↓

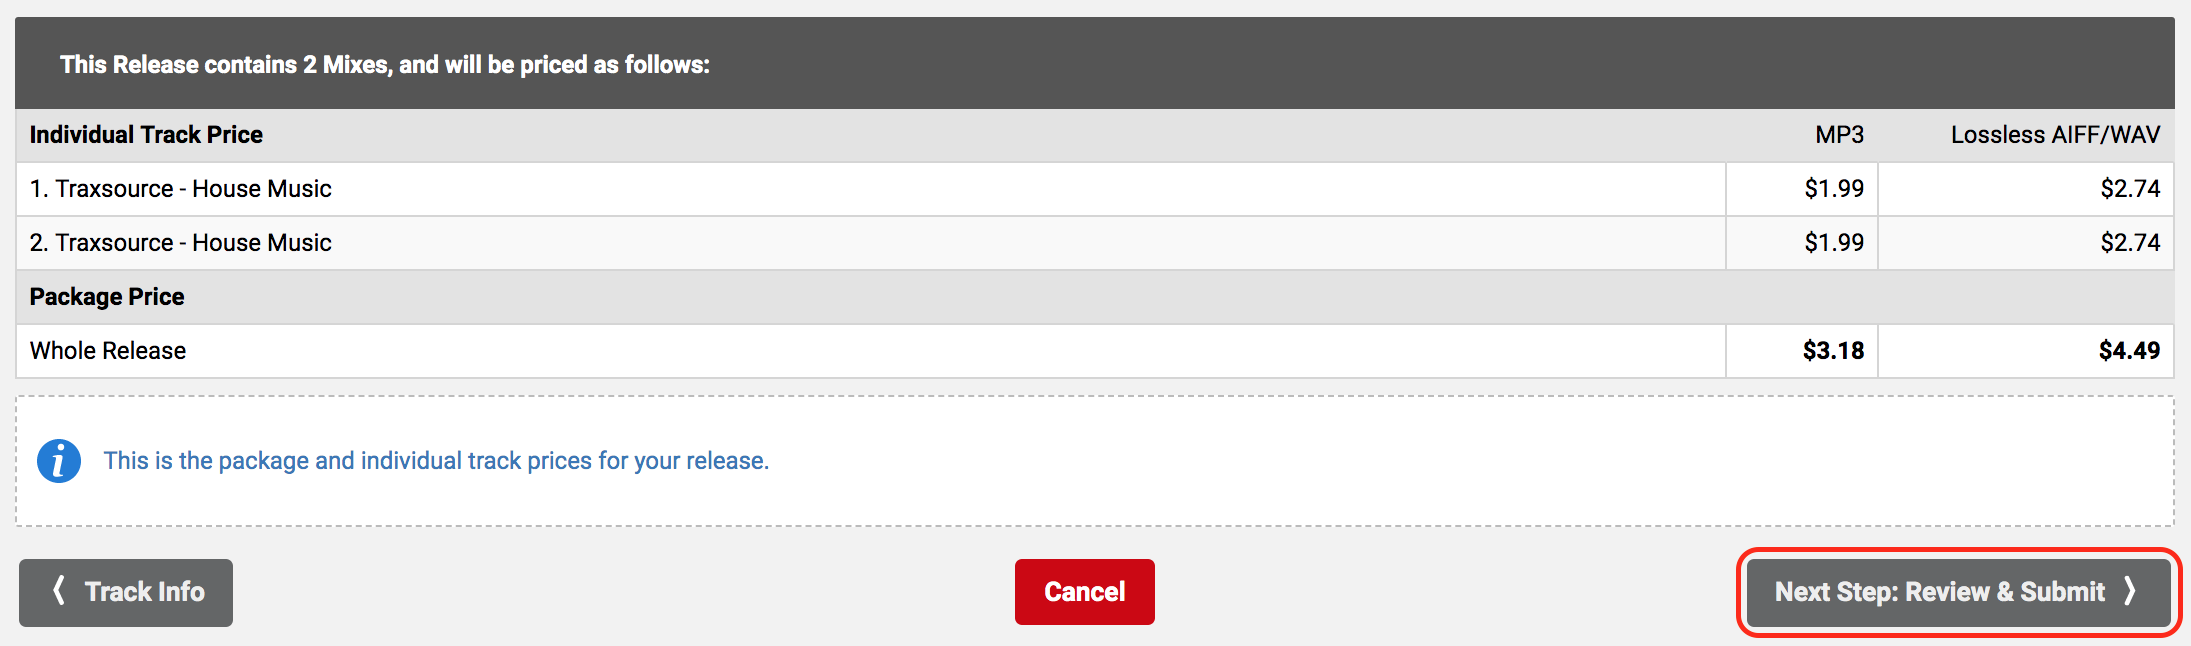This screenshot has height=646, width=2191.
Task: Click the Package Price section heading
Action: [x=107, y=297]
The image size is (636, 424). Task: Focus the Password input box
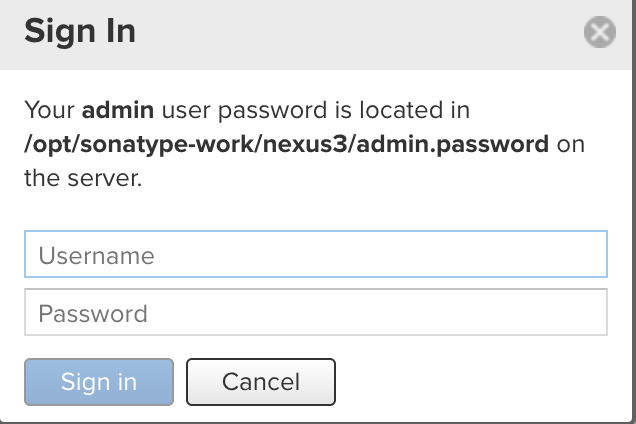315,313
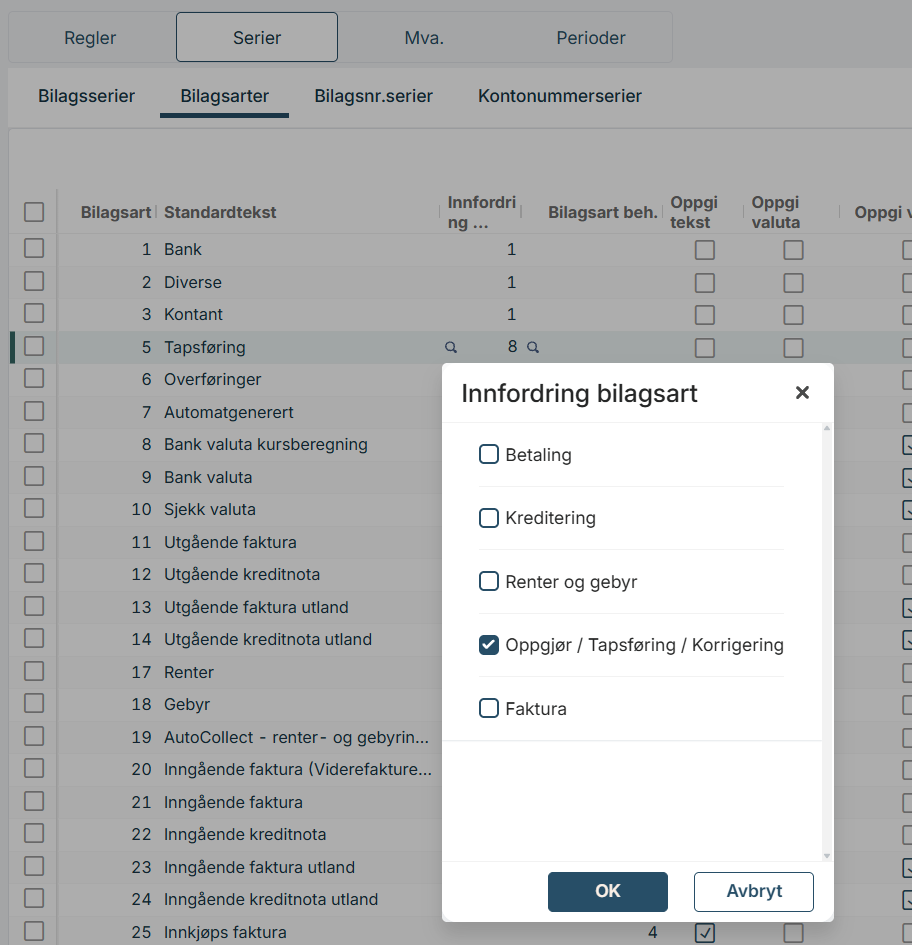The height and width of the screenshot is (945, 912).
Task: Check Oppgi tekst for the Bank row
Action: [x=705, y=250]
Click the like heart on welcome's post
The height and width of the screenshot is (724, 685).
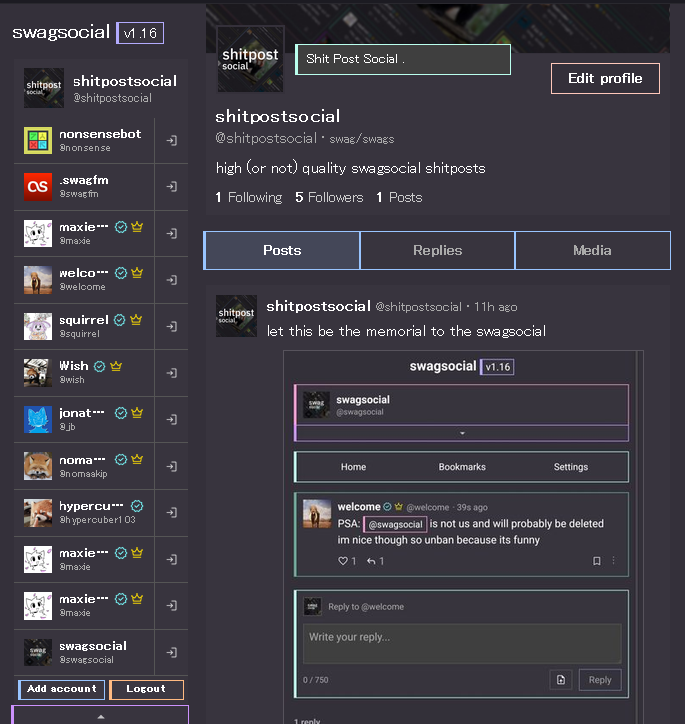tap(343, 561)
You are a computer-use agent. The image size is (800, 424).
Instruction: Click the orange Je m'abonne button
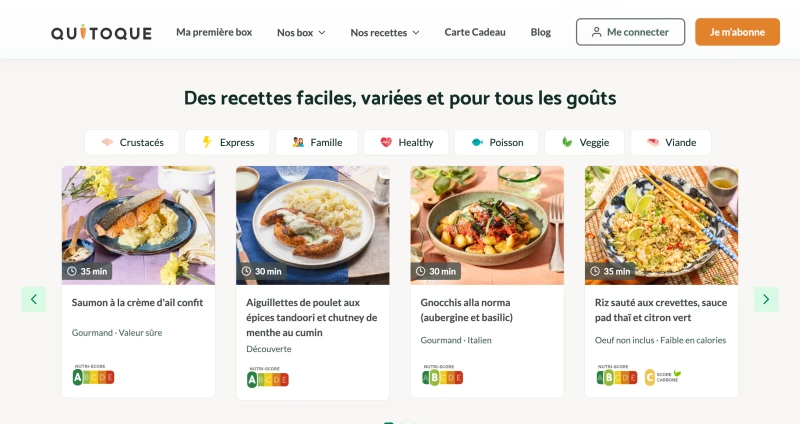click(x=737, y=32)
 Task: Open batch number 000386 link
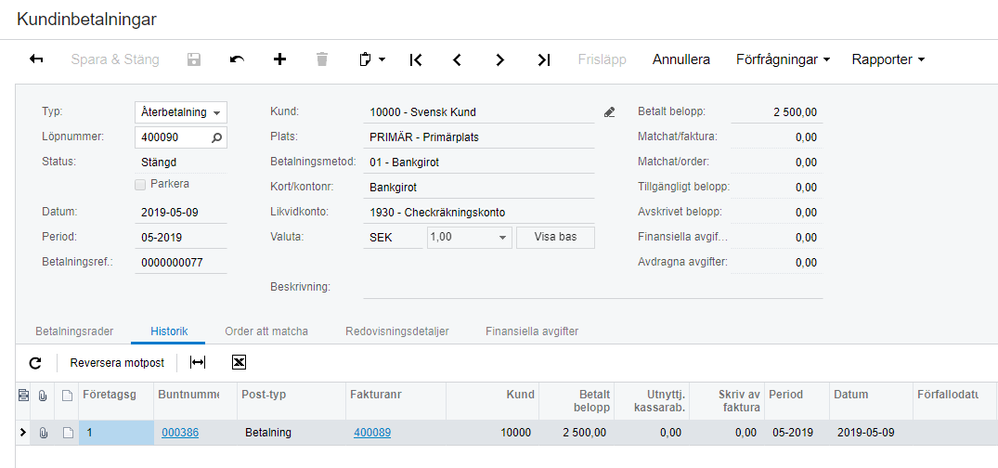point(178,433)
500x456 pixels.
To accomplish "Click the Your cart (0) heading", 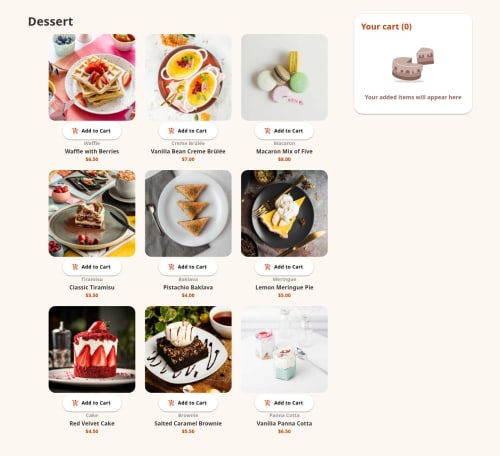I will [386, 27].
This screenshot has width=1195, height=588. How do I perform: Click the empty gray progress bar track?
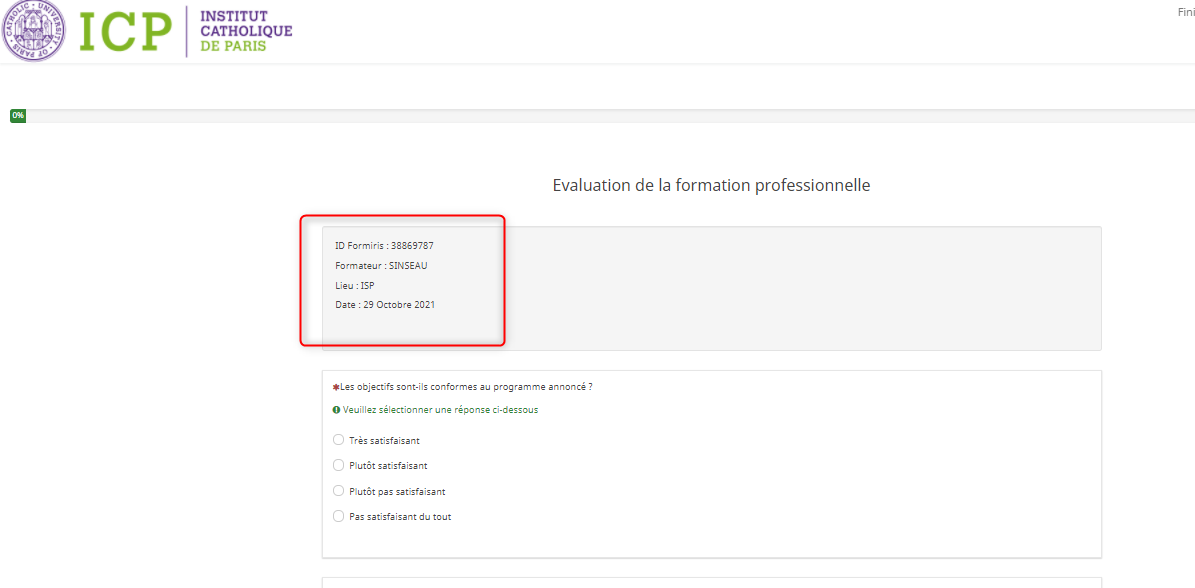point(600,116)
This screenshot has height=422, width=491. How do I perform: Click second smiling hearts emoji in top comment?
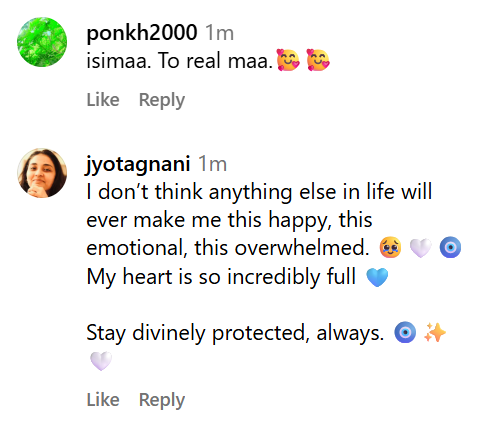(318, 60)
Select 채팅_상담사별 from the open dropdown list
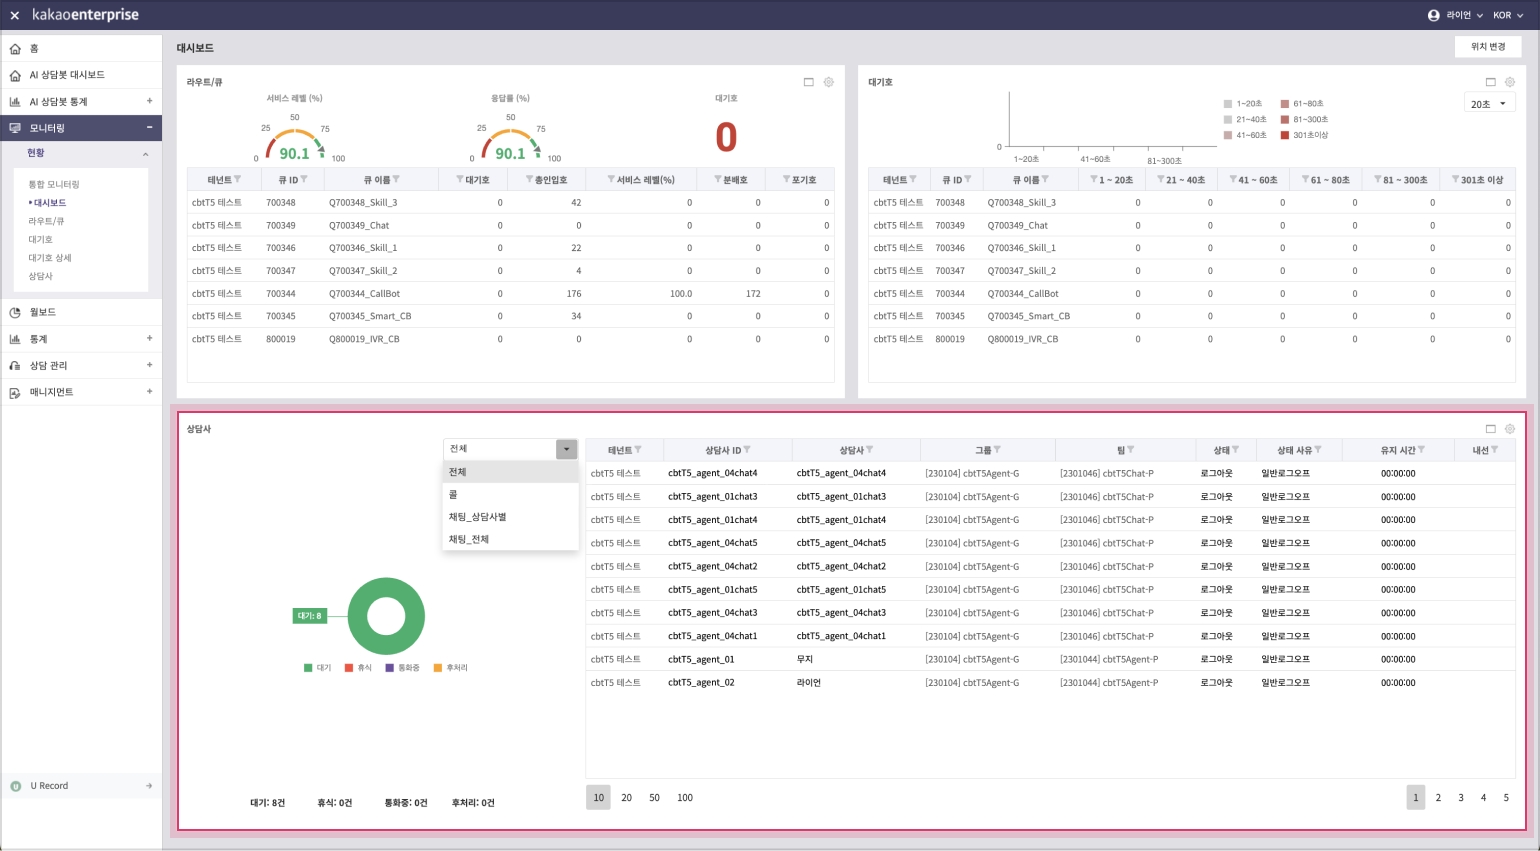The width and height of the screenshot is (1540, 851). pos(477,517)
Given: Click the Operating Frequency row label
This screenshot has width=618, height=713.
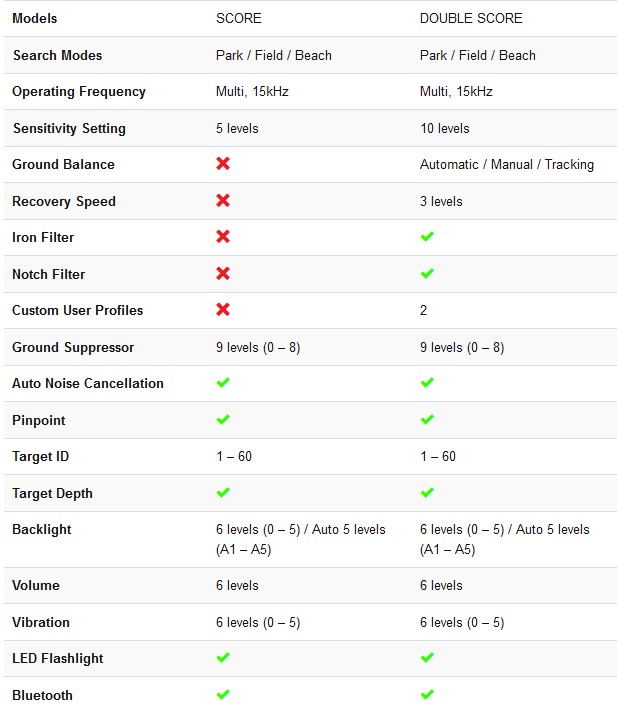Looking at the screenshot, I should pos(79,91).
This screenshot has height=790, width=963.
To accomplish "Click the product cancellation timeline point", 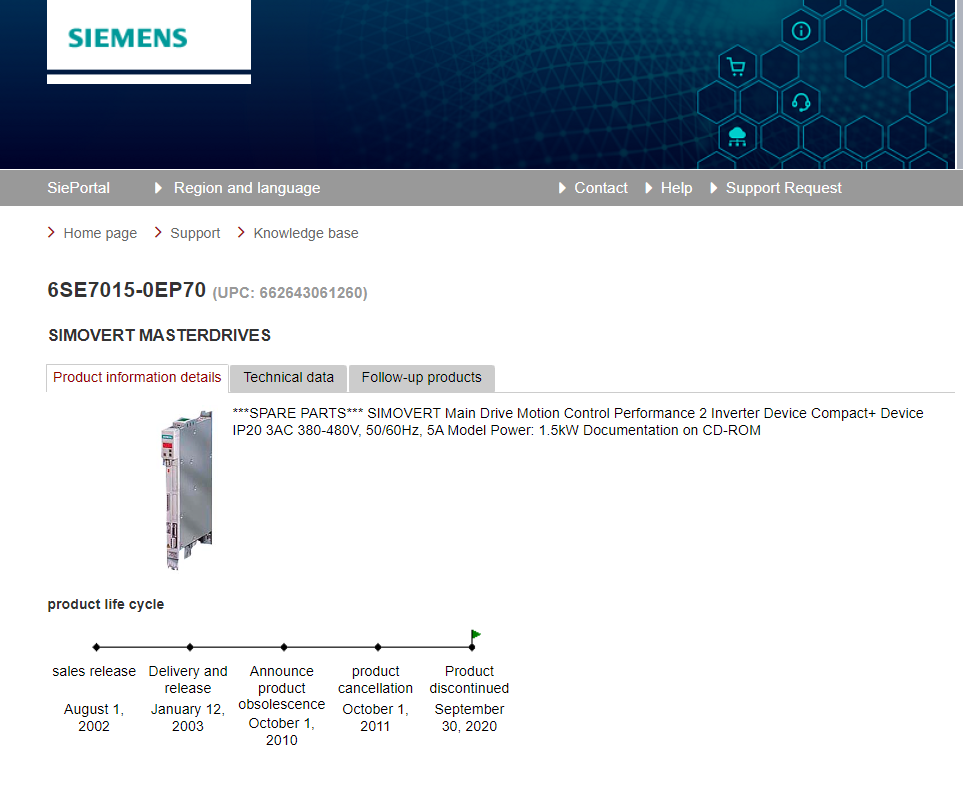I will click(x=377, y=647).
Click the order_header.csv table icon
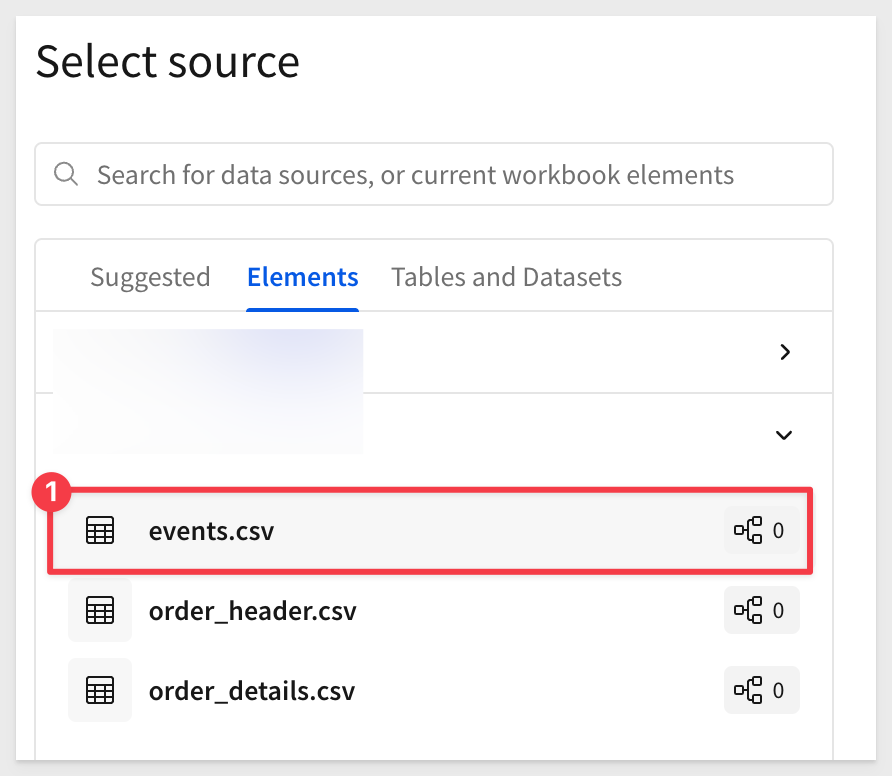 [x=100, y=610]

↑

Once the line with "Select 채팅_상담사별 from the open dropdown list" has been found above, output that line and every later line exactly, stopping after the line with "This screenshot has height=790, width=963.", and omit the pictures.

Select 채팅_상담사별 from the open dropdown list
The width and height of the screenshot is (1540, 851). pos(477,517)
Given: Click the Operating Frequency row label
This screenshot has width=618, height=713.
Looking at the screenshot, I should pos(79,91).
This screenshot has height=790, width=963.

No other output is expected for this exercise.